ただ、はっきり言えるのは、第1回で定員割れだった学校は、第2回でもそのまま定員割れである確率が高いということである。
◆第1回で0.90以上なら脱出可能性が大
昨年、第1回で0.90倍以上1.00倍未満の学校が11校あった。
このうち8校(72.7%)は第2回で1.00倍を超えた。
1.00倍を超えられなかったのは3校(27.3%)だった。
【第2回で定員割れ脱出】
春日部 (0.99→1.08)
熊谷 (0.99→1.01)
熊谷女子(0.99→1.03)
松山女子(0.97→1.02)
川口東 (0.97→1.13)
新座柳瀬(0.92→1.21)
ふじみ野(0.92→1.04)
久喜 (0.90→1.07)
【第2回でも定員割れ脱出できず】
三郷北 (0.99→0.95)
春日部東(0.96→0.90)
桶川 (0.93→0.93)
なお、上記のうち、春日部東、久喜、熊谷女子は、隣接県協定に基づく県外中学生の出願が見込まれ、今春の入学者も10人~20人いることから、出願時の倍率は上がる可能性がある。

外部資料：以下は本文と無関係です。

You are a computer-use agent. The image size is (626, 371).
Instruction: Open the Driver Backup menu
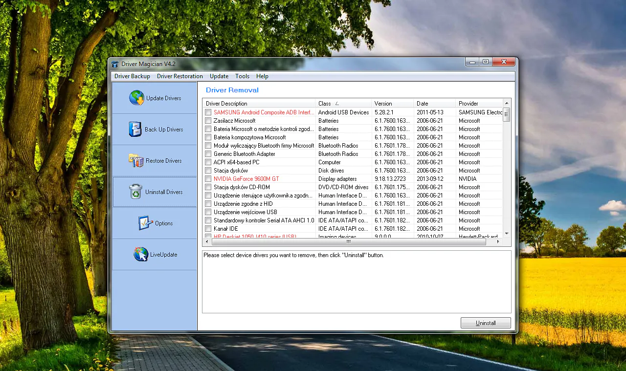point(132,76)
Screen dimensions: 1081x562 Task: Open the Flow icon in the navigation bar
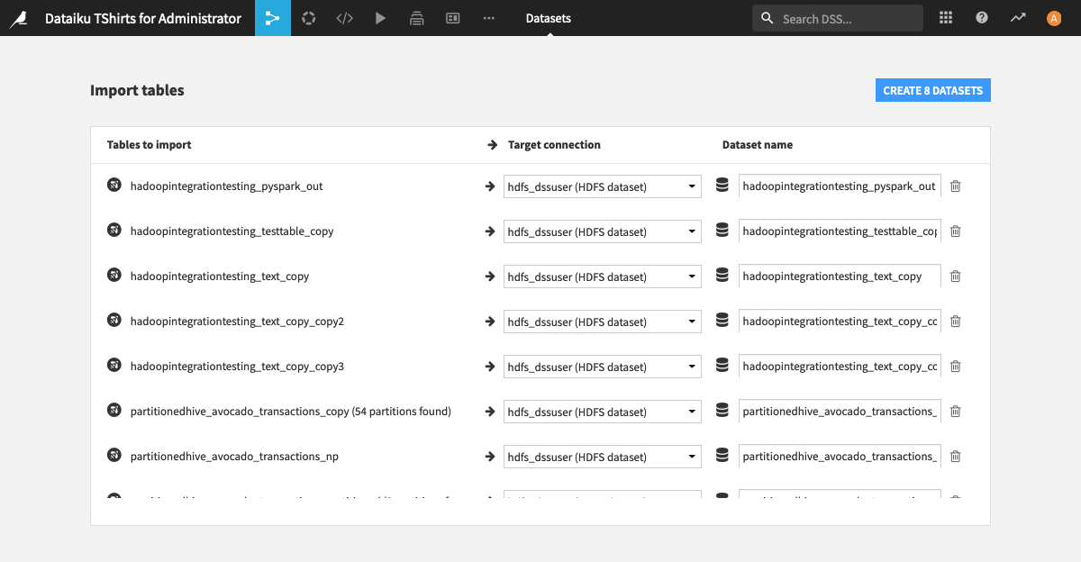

以上から、第1回で0.90倍を超えている学校は、第2回で1.00倍を超える可能性が高いことが分かる。
◆第1回で0.80倍台は可能性五分五分
昨年、第1回で0.80倍以上0.89倍以下の学校が9校あった。
このうち4校(44.4%)は第2回で1.00倍を超えた。
1.00倍を超えられなかったは5校(55.6%)だった。
【第2回で定員割れ脱出】
深谷 (0.89→1.06)
鴻巣女子(0.87→1.01)
宮代 (0.82→1.07)
日高 (0.81→1.05)
【第2回でも定員割れ脱出できず】
秩父 (0.88→0.83)
大宮武蔵野(0.87→0.85)
松山 (0.86→0.90)
杉戸 (0.84→0.87)
飯能 (0.81→0.88)
以上から、第1回で0.80~0.89倍の学校は、第2回で1.00倍を超えられるかどうかは微妙である。
なお、上記のうち、飯能は統廃合に伴い昨年は募集広報活動のスタートが遅れた可能性がある。今年度は1.00倍以上になる可能性がある。
杉戸は今年度、募集広報活動の開始をかなり前倒ししたので、定員割れ状態からのスタートとはならないだろう。
◆0.80倍未満からの脱出は至難
昨年、第1回で0.80倍未満の学校が24校(コース含む)あった。
これらのうち、第2回で1.00倍を超えた学校はなかった。
ただし、昨年度も川越初雁、鶴ヶ島清風、新座など第1回で0.5~0.7倍台だった学校が、第2回では叶わなかったものの出願時には1.00倍を超えたケースもあるので、可能性がゼロということはない。
◆1.00~1.09は危険水域
昨年、第1回で1.00倍以上1.10倍未満の学校が8校あった。
このうち、大宮東と草加の2校は、第2回では定員割れ状態となってしまった。
大宮東 1.04→0.90
草加 1.00→0.99
1.00~1.09あたりでは安心できないということだ。
第1回で1.10倍を超えていれば第2回で定員割れ状態になる可能性はほとんどない。
以上、本日は「定員割れ脱出」をキーワードに昨年の結果を振り返ってみた。